Operazione Beta, la procura chiede che Lo Castro torni in carcere

Processo d’appello sulla posizione restrittiva dell’avvocato Andrea Lo Castro, accusato di concorso esterno in associazione mafiosa nell’ambito dell’Operazione Beta, che si trova attualmente agli arresti domiciliari su precedente decisione del gip, poi confermata dal tribunale del Riesame.

Secondo la Procura la misura dei domiciliari non è rapportata alla gravità della condotta, e l’avvocato Lo Castro, dovrebbe tornare in carcere.

biagio_grassoA sostegno di questa richiesta vi è un nuovo verbale, contenente le dichiarazioni rese all’interrogatorio da parte di Biagio Grasso (foto a sx), imprenditore ritenuto vicino a cosa nostra barcellonese, che aggrava la posizione di Lo Castro e che è stato depositato dal procuratore aggiunto Sebastiano Ardita e dal sostituto della Dda Liliana Todaro, che hanno reiterato la richiesta di arresto in carcere per il legale difeso dal collega Favazzo.

Sulla richiesta dell’accusa il collegio presieduto dal giudice Antonino Genovese terrà la prossima udienza il 9 ottobre, dando tempo alla difesa di esaminare il nuovo atto depositato.

Ricordiamo che il tribunale del Riesame ha pienamente confermato le contestazioni di associazione mafiosa che sostenevano le misure cautelari per Vincenzo e Francesco Romeo, ritenuti al vertice della famiglia mafiosa, nonché, tra gli altri, di Pasquale Romeo, Benedetto Romeo, Antonio Romeo, Stefano Barbera, Marco Daidone e omissis.

Rimane agli arresti domiciliari per concorso esterno in associazione mafiosa anche l’imprenditore Carlo Borella, ex presidente dei costruttori di Messina. Per Lo Castro il Riesame ha confermato anche la falsa intestazione dell’appartamento del complesso Nuovo Parnaso, che secondo l’accusa sarebbe stato acquistato con denaro del capomafia Vincenzo Romeo ed intestato al fratello Gianluca, ritenendo però non compatibile l’ulteriore contestazione di riciclaggio. Agli arresti domiciliari per corruzione c’è anche il tecnico comunale, l’ing. Cucinotta.

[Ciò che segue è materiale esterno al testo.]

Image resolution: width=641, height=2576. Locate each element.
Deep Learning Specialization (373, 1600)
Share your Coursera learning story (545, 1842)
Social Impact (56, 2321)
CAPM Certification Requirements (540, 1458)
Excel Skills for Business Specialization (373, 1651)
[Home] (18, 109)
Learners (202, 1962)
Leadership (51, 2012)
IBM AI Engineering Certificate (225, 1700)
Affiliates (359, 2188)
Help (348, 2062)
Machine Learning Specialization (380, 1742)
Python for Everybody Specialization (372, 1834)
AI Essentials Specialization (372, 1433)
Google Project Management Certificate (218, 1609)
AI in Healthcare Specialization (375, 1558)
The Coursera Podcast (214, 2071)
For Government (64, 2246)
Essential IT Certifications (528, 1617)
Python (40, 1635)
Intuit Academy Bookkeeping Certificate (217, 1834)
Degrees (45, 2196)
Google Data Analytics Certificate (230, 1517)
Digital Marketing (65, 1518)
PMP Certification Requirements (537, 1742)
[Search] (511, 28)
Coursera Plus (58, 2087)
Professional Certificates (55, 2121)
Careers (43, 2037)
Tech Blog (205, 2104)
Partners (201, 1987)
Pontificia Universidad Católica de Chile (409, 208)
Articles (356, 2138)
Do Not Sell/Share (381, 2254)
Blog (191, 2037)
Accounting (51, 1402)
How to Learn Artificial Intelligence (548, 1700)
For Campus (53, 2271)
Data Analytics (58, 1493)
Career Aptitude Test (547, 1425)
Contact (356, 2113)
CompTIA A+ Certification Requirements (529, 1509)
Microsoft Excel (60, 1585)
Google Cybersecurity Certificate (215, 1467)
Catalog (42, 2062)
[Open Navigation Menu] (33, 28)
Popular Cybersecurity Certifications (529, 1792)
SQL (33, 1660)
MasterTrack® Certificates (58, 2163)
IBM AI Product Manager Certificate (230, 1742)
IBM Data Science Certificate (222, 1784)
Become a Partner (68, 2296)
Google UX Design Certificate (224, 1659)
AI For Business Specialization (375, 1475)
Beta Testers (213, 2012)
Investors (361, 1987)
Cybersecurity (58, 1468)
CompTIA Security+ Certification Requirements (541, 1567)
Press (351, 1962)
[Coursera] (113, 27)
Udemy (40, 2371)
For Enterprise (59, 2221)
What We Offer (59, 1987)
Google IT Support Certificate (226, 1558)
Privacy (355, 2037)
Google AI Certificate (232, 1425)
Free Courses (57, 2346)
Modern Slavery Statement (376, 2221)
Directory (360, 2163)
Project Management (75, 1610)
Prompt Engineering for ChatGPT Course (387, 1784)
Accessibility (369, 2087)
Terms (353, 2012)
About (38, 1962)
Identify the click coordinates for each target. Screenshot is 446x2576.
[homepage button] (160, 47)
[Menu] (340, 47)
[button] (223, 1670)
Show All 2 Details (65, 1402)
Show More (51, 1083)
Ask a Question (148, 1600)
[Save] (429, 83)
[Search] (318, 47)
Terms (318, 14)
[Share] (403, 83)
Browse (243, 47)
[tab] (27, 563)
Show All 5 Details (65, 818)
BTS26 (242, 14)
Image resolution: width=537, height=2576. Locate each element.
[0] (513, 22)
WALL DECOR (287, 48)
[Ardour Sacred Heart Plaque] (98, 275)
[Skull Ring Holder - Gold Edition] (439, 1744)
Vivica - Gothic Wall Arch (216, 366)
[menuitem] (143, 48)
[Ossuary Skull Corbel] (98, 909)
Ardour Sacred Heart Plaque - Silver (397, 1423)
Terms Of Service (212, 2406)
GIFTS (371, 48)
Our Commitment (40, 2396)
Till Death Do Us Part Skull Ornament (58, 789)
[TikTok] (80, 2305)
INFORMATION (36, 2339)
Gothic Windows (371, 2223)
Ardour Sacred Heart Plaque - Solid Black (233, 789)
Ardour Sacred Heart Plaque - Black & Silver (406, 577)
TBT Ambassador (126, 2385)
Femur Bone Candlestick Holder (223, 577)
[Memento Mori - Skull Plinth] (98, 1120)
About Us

Il Tribunale della libertà ha poi confermato nei pronunciamenti dei mesi scorsi l’impianto accusatorio dell’operazione antimafia Beta, sulla presenza di una “cellula” criminale locale che si avvaleva anche di imprenditori e di colletti bianchi, integrando le caratteristiche dell’associazione mafiosa.

L’indagine, coordinata dal procuratore aggiunto Sebastiano Ardita e dai sostituti Maria Pellegrino, Liliana Todaro e Antonio Carchietti, aveva portato in carcere nei mesi scorsi 30 persone, svelando l’esistenza di una cellula di Cosa nostra etnea a Messina, sovraordinata ai gruppi mafiosi locali.
Il gruppo si avvaleva di professionisti, imprenditori e funzionari pubblici per gestire rilevanti attività economiche. Nel corso delle udienze davanti al Riesame l’accusa ha depositato altre intercettazioni da cui emergono nuovi affari ritenuti illeciti in ambito di riciclaggio internazionale.